We got my daughter’s diagnosis of VLCAD at 6 days old. I can still close my eyes and remember exactly where I was when I got the call that there was something “wrong” with my perfectly healthy-looking newborn who was sleeping in my lap. I remember feeling like I got hit in the stomach and trying to wake myself up from what felt like the worst nightmare. But I couldn’t wake up, because all in one second, my world was upside down and I felt like I was drowning.
It has been almost 8 years since then, and I wish I could say that our life has been easier than we imagined, but that would be a lie. My oldest daughter has had over 25 hospitalizations, hundreds of blood tests, and multiple surgeries, including the placement of her g-tube at just 6 months old. No one ever talked about how breast isn’t ALWAYS best and that sometimes it can even give your child heart and liver failure if they have certain health conditions. Feeding took on a whole new look for us from breast pumps and bottles to tubes and bags.

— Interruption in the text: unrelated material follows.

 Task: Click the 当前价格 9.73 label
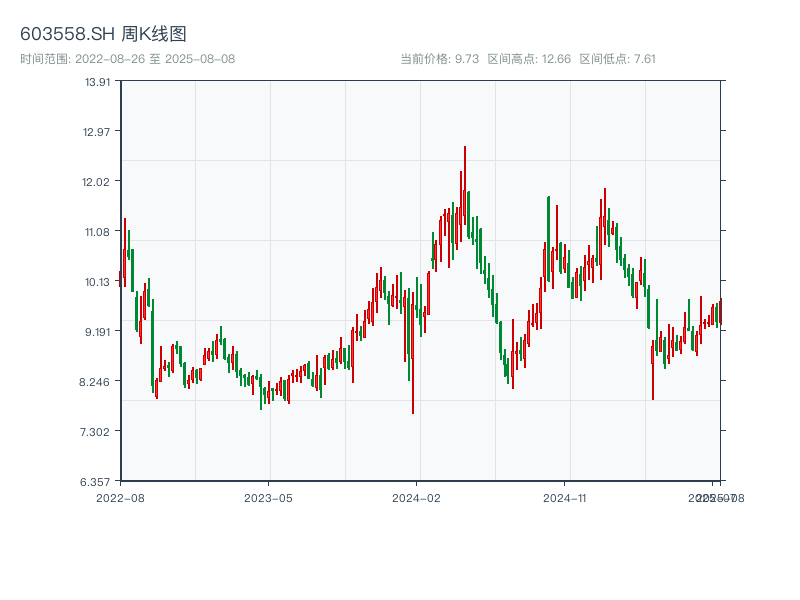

I never knew how something as simple as eating could become so complex and complicated. And no one ever talks about the grief you experience even though you are parenting a living child.

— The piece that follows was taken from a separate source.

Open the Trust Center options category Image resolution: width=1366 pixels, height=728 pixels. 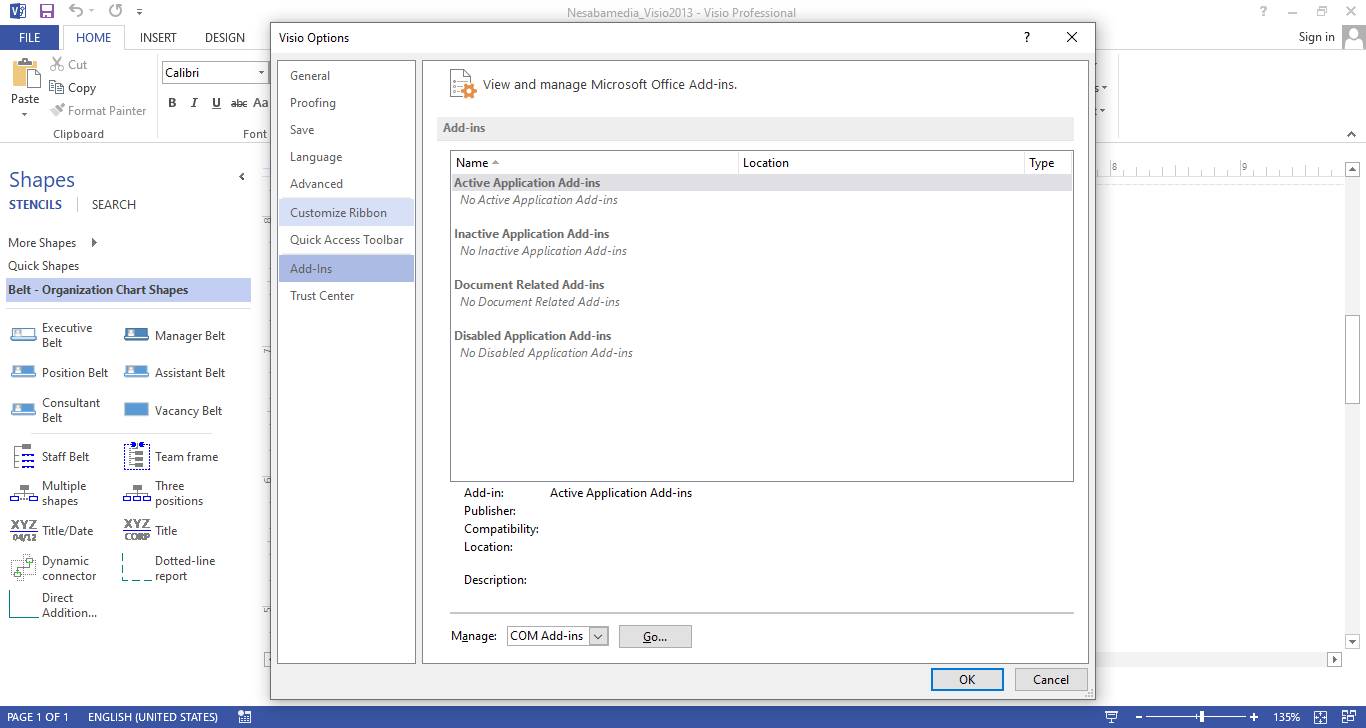tap(322, 296)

We have since had two more beautiful babies, another of which was born with VLCAD and had her g-tube placed at 2 months old. We have established a new normal. One with syringes, extensions, and pumps beeping at all hours of the night. Although it was one of the hardest choices we ever made, I have never regretted having our kids’ g-tubes placed. It has given them the most normal lifestyle possible, has helped avoid more hospital stays than I can count, and allows my children to thrive. It has become a passion of mine to educate people and dispel the stereotypes that come along with having a child that has a second belly button.
So, why share my story? I just want to let you know that I’ve been there. I have been that parent sitting at the side of the hospital bed, watching the IV drip, the monitors watching every breath and heartbeat as it happens. I have been the parent that takes notes as I learned of a new diagnosis, a new medication, or a new treatment plan. I have been the parent that cries late at night in a darkened hospital hallway while your child sleeps peacefully in the room just steps away; where you feel like your whole world is crashing down around you but you hold it together to not scare your baby because you know you are the rock in their little life of uncertainty. Because as a special needs parent, that’s just what you do. We do everything in our power to help stabilize the crazy lifestyle that we live.

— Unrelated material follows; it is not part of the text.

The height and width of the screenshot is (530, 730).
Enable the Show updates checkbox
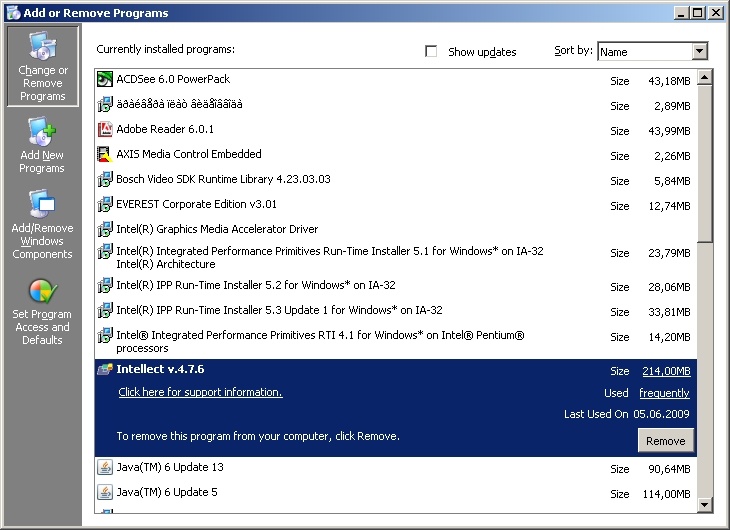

When I was approached in regards to helping launch the Enteral Department within MilitaryMommies, I instantly knew this was where I was supposed to be and what I was supposed to do. I am so honored to be associated with a company that truly believes in taking care of military families in all steps of parenthood. From your pregnancy and postpartum journey to beyond, we are here if you need us. It is a privilege to take care of you so that you can take care of them.
From one special needs parent to another, I see you. These are the moments you never dreamed of, but here you are. And although you may feel isolated, I want you to know that you aren’t alone. There is a whole world full of parents who know EXACTLY how you feel at that moment. We may be far apart physically, but know you are close to my heart, always.